Embedded is your essential guide to what’s good on the internet, from Kate Lindsay and Nick Catucci.🧩
Please don’t ask me if being a stay-at-home girlfriend is good or bad, it’s hurting my brain to decide. —Kate
It’s hard to talk about money on TikTok. Or show too much of your apartment. Or do a skincare tutorial that involves products over $30. Inevitably, commenters will ask the woman in the video (no #girlboss, but it’s always a woman) to answer for how she affords xyz, or they’ll jump straight to accusing her of being a privileged transplant living off her family’s money. On TikTok, anyone can demand the details of someone’s income.
I understand the call for transparency, especially for influencers in NYC who glamorize the lifestyle, and maybe even acknowledge their privilege, but don’t do anything to contribute to the community they’re gentrifying (this TikTok does a great job explaining it). However, there appears to be a loophole in which all is forgiven: stay-at-home girlfriends.
The stay-at-home girlfriend (as in, not a mom, nor a wife, just a committed partner) is a modernization of the trad wife phenomenon I got really into last year.

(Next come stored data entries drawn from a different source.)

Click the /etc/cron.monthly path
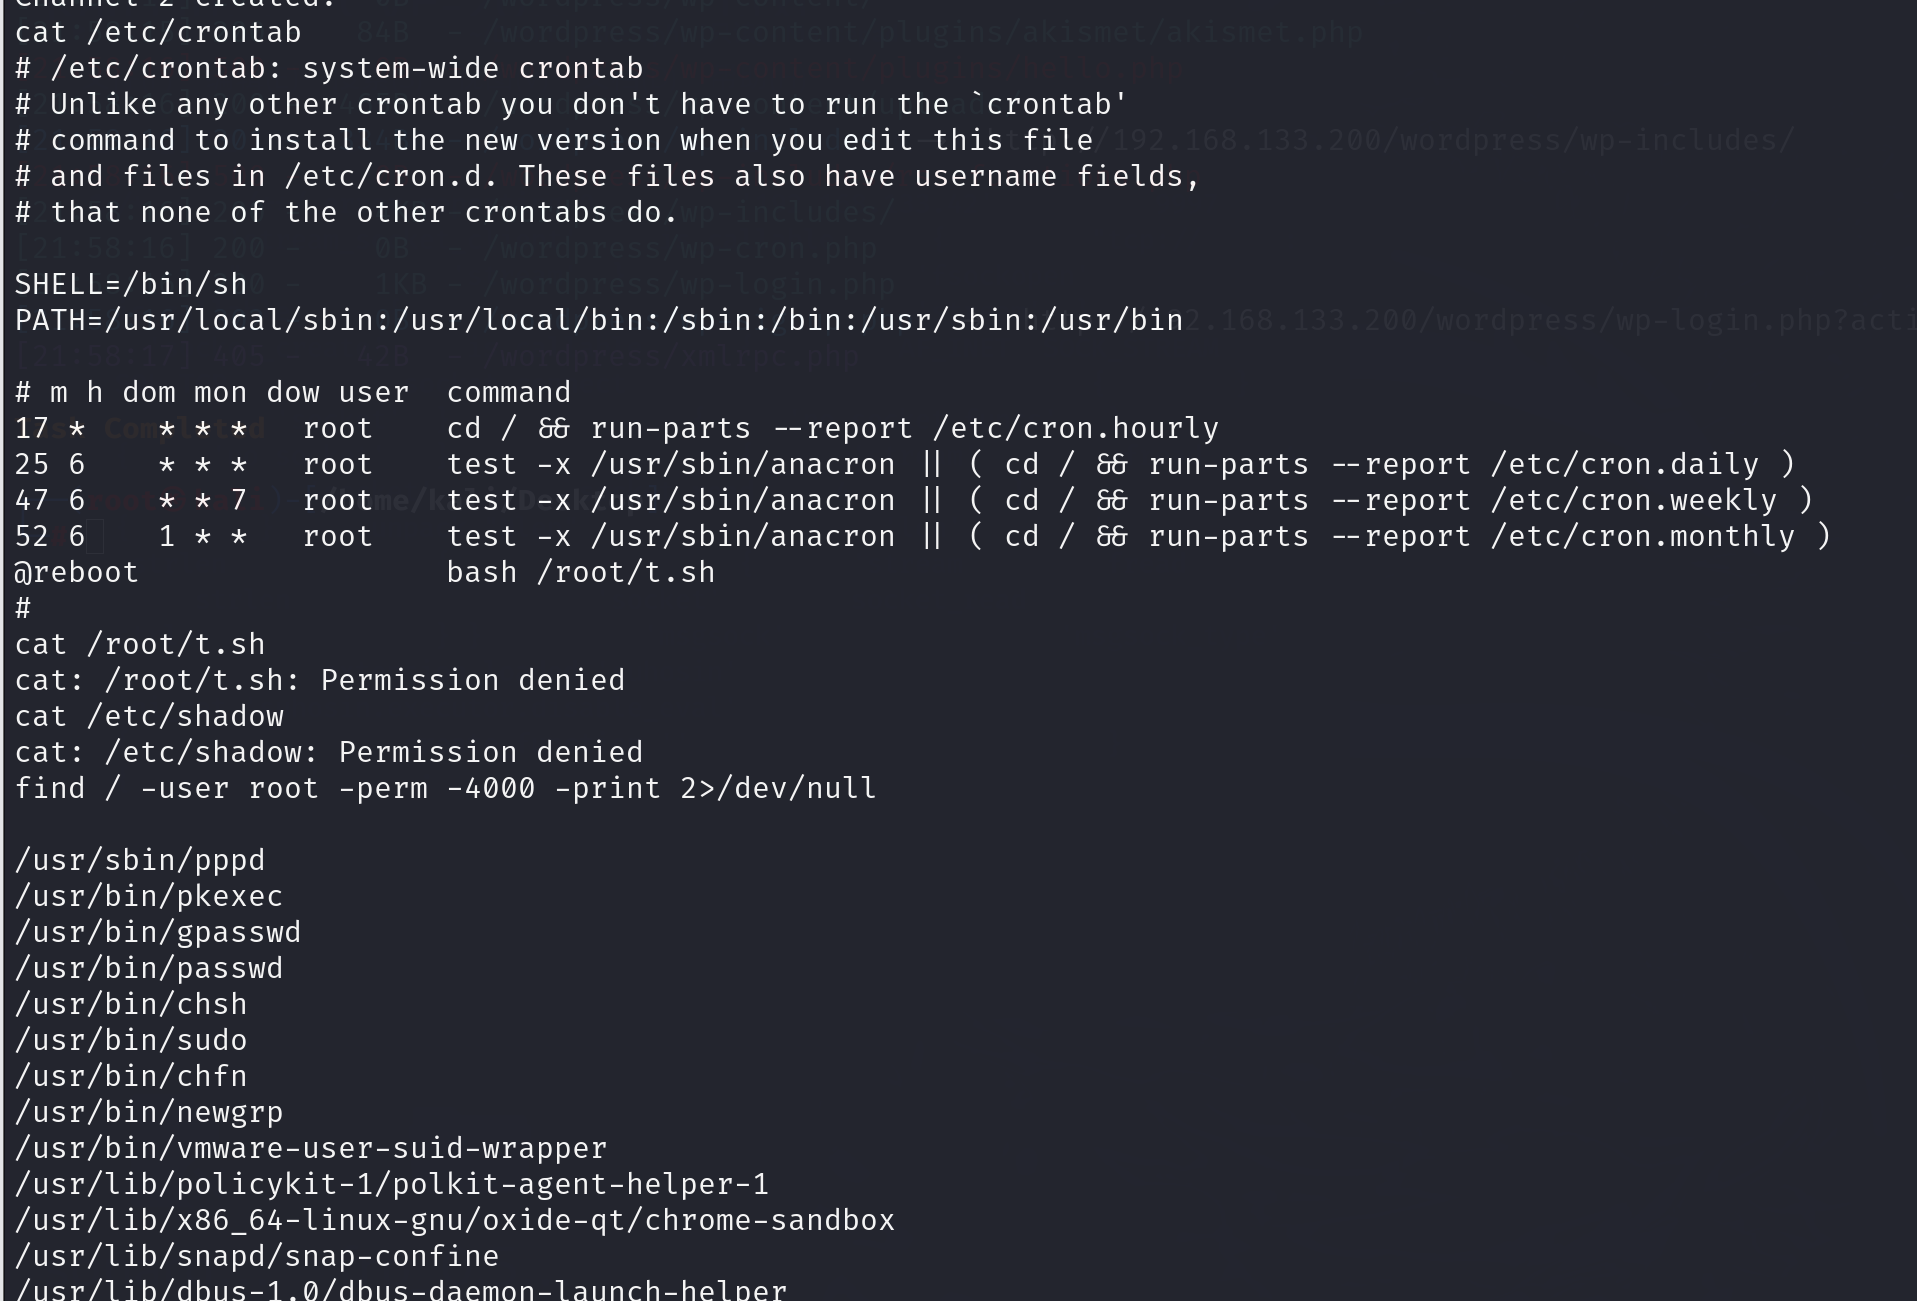This screenshot has height=1301, width=1917. tap(1643, 536)
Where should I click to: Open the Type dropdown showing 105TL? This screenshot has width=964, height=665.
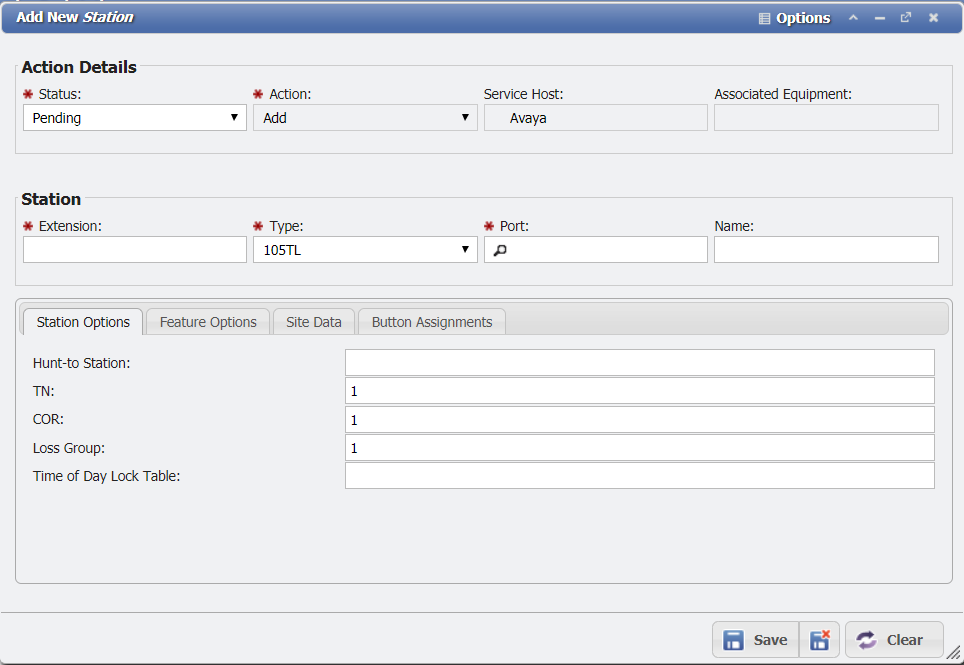click(x=365, y=249)
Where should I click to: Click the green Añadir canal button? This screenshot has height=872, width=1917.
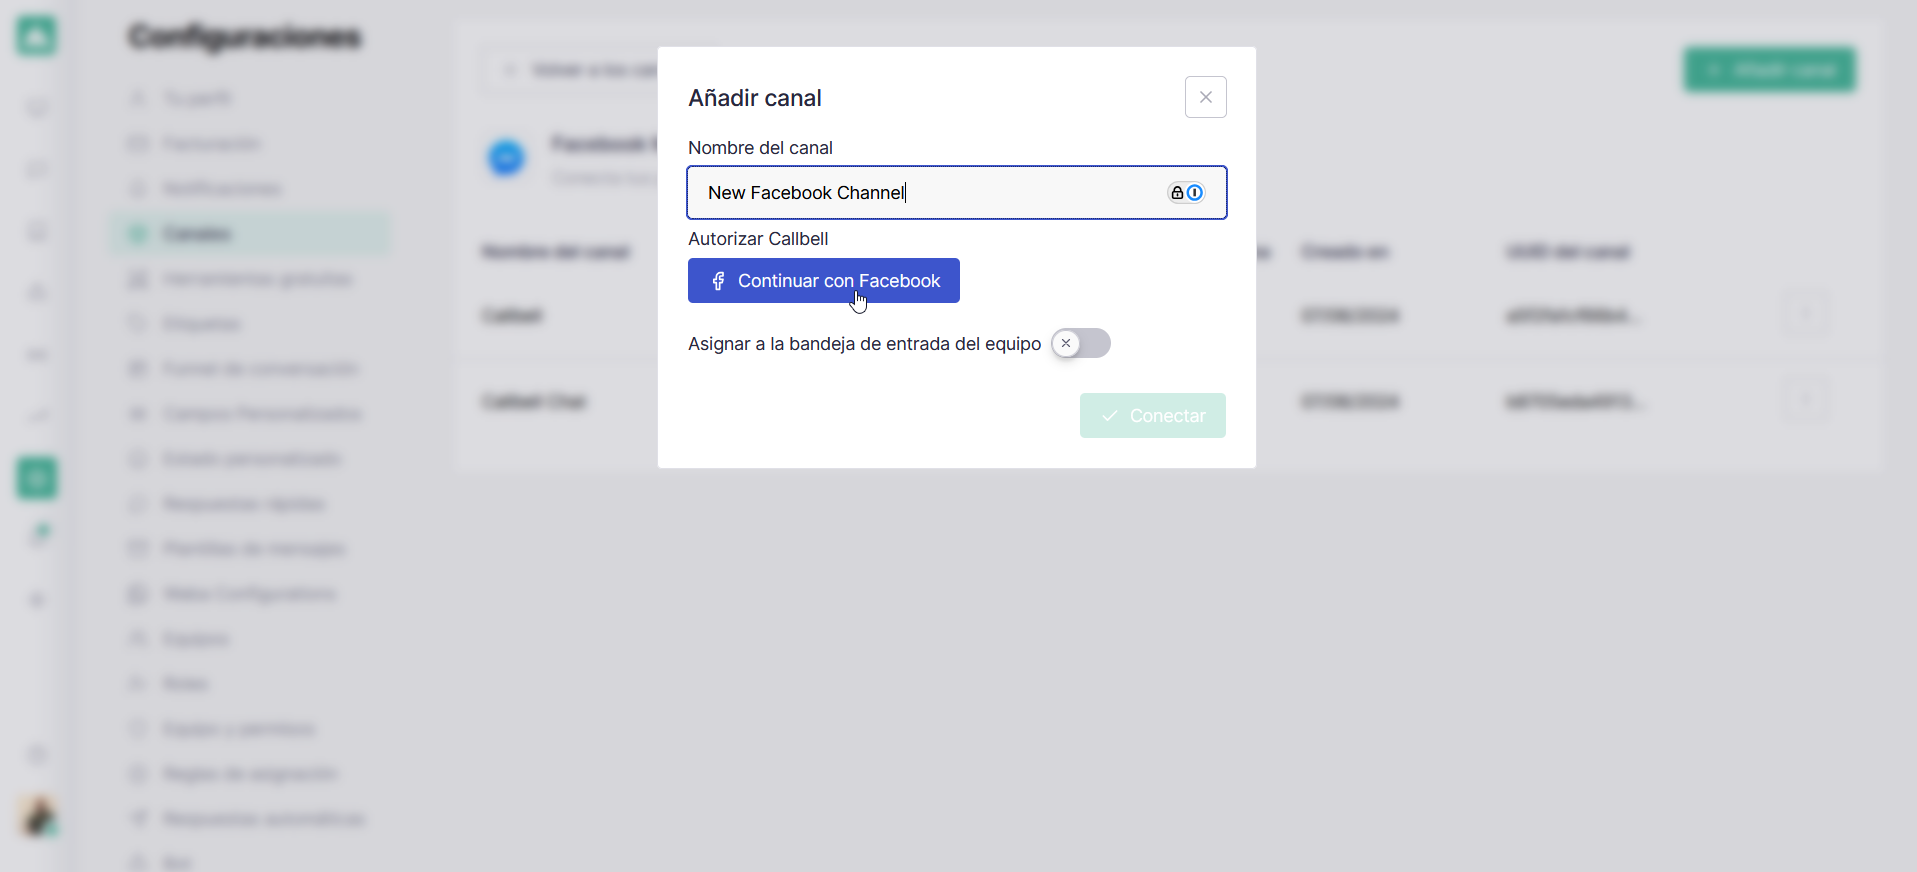(1769, 70)
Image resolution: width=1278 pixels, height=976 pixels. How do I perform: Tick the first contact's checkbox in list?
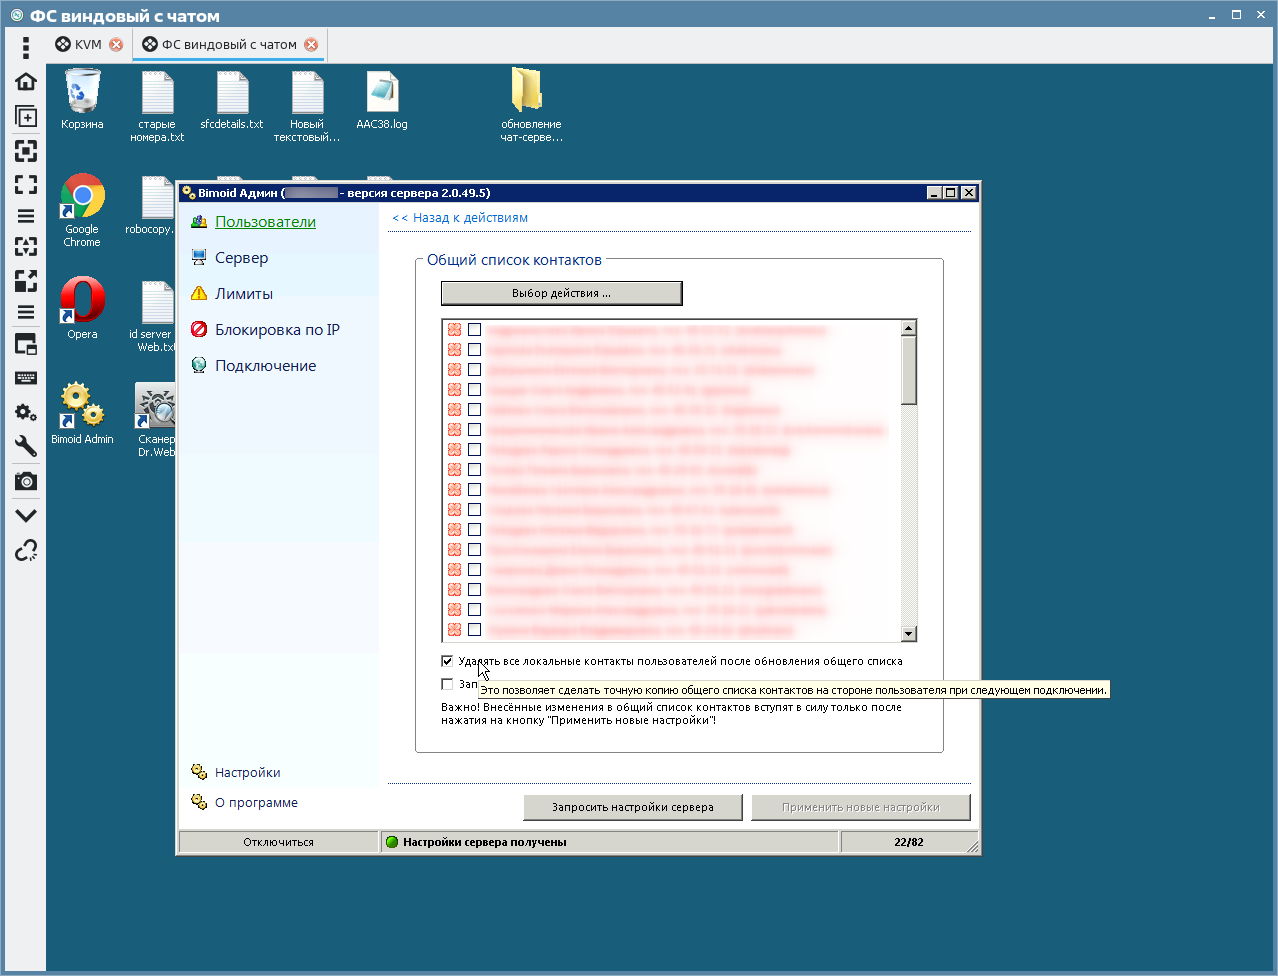coord(475,329)
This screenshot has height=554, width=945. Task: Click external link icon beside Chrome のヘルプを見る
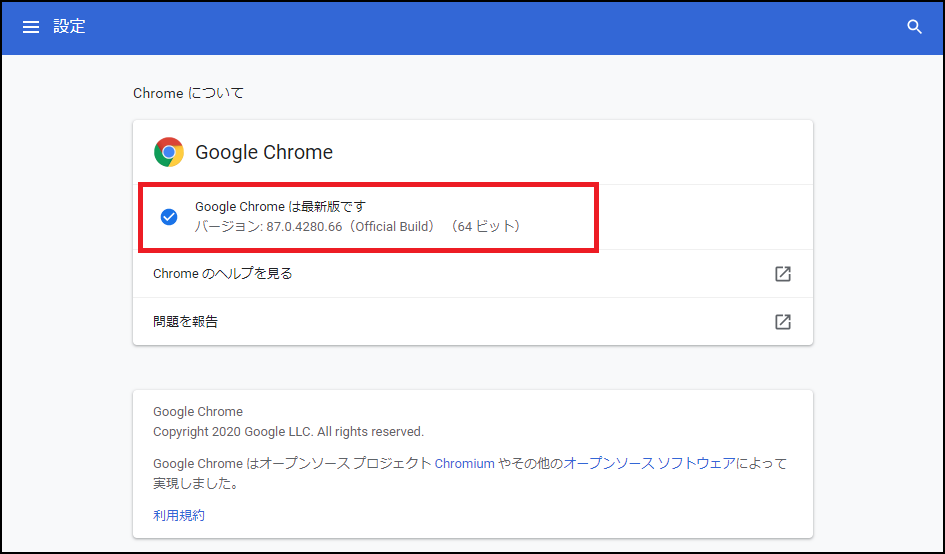[x=783, y=274]
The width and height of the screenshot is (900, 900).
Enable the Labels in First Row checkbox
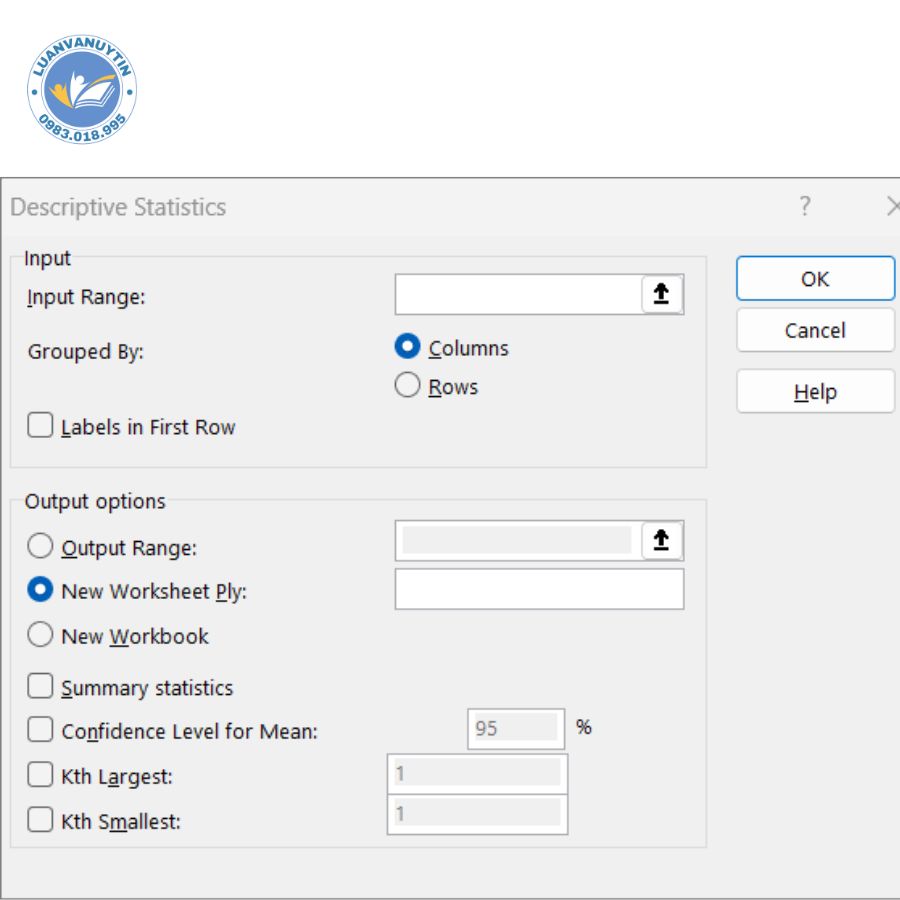(41, 427)
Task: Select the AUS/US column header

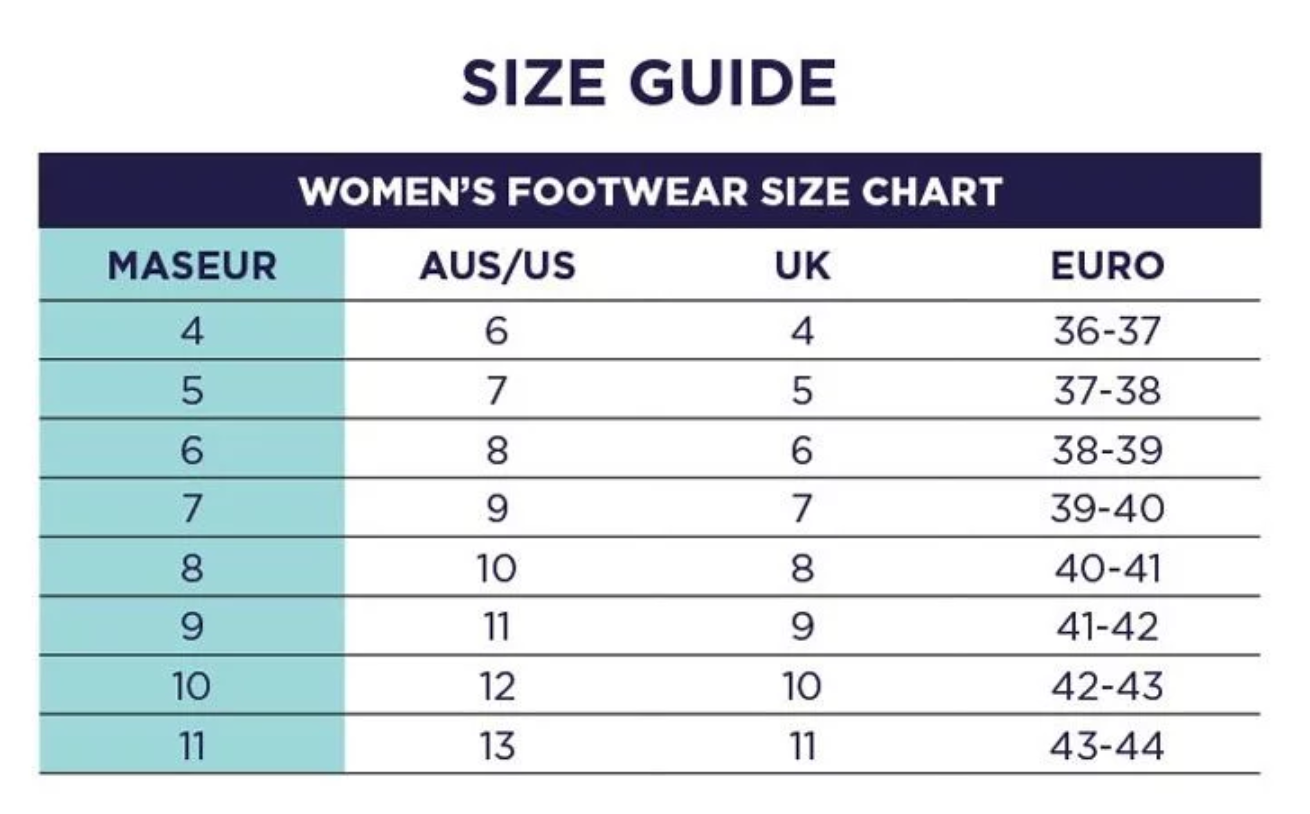Action: pyautogui.click(x=497, y=266)

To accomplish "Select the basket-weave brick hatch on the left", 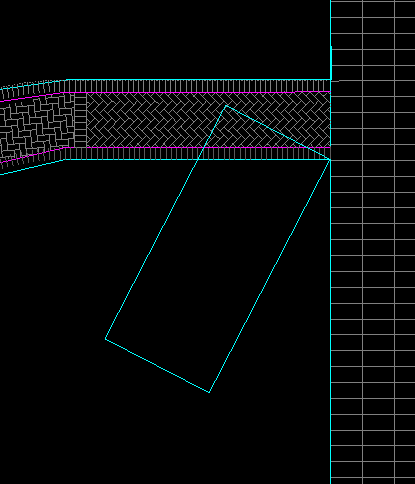I will pos(37,126).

Instead of growing their own vegetables and knitting their own sweaters, stay-at-home girlfriends are living in their partner’s high-rise apartments with nothing on their calendars except pilates class at 3pm. The first time I saw one of these TikToks, I went straight to the comments, expecting a deluge of criticism. Instead:
“How does it feel to live my dream,” reads a comment on a recent TikTok from user @septoctnov.
“Tell us how please,” another commenter asks.
“This will be me,” another declares. “I manifest it. I’m speaking it into existence.”
In many of the videos, the story seems to be the same. The woman was working, but their partner’s financial situation allowed her to quit. Until now, this trajectory was framed as a step back, or worse, a failure on the woman’s part. But TikTok has rearranged it—you haven’t failed, you’ve achieved the ultimate success.
This has a lot to do with our changing attitudes towards work. With the great resignation and subsequent labor shortage, it’s become permissible to speak the unspoken: working isn’t fun and we don’t want to do it. At least, not the all-consuming, rise-and-grind, earn-your-dues kind of work that fueled so much of my own career path. It’s okay not to dream of labor, and if you’ve found a situation that allows you to opt out, then hell yeah.
Obviously, give it a few more seconds of thought and you see the problems, the main one being if the couple decides to break up, the girlfriend is potentially left with nothing. Some commenters warned that this dynamic could cause resentment in the relationship. Others straight up recoiled at the concept of a 2021 woman relying on her partner and not earning and spending her own money. As my therapist asked me when I was talking nonstop about fantasizing about becoming a trad wife, is it really freedom if it’s earned by sacrificing my independence?
However, I don’t think this is as much of a phenomenon as it appears. I’d venture a guess that there are a lot more people dreaming of being a stay-at-home girlfriend than there are stay-at-home girlfriends documenting their lifestyle on TikTok. Even those who do only share up to a minute’s worth of their day, so it’s hard to say if it really is all manicures and dinner dates. Instead, I imagine this is just another symptom of society thinking out loud about how to rearrange its relationship to work. We can’t just all stop working—but what if some of us could? What would that look like? And where do we apply for someone to pay for it?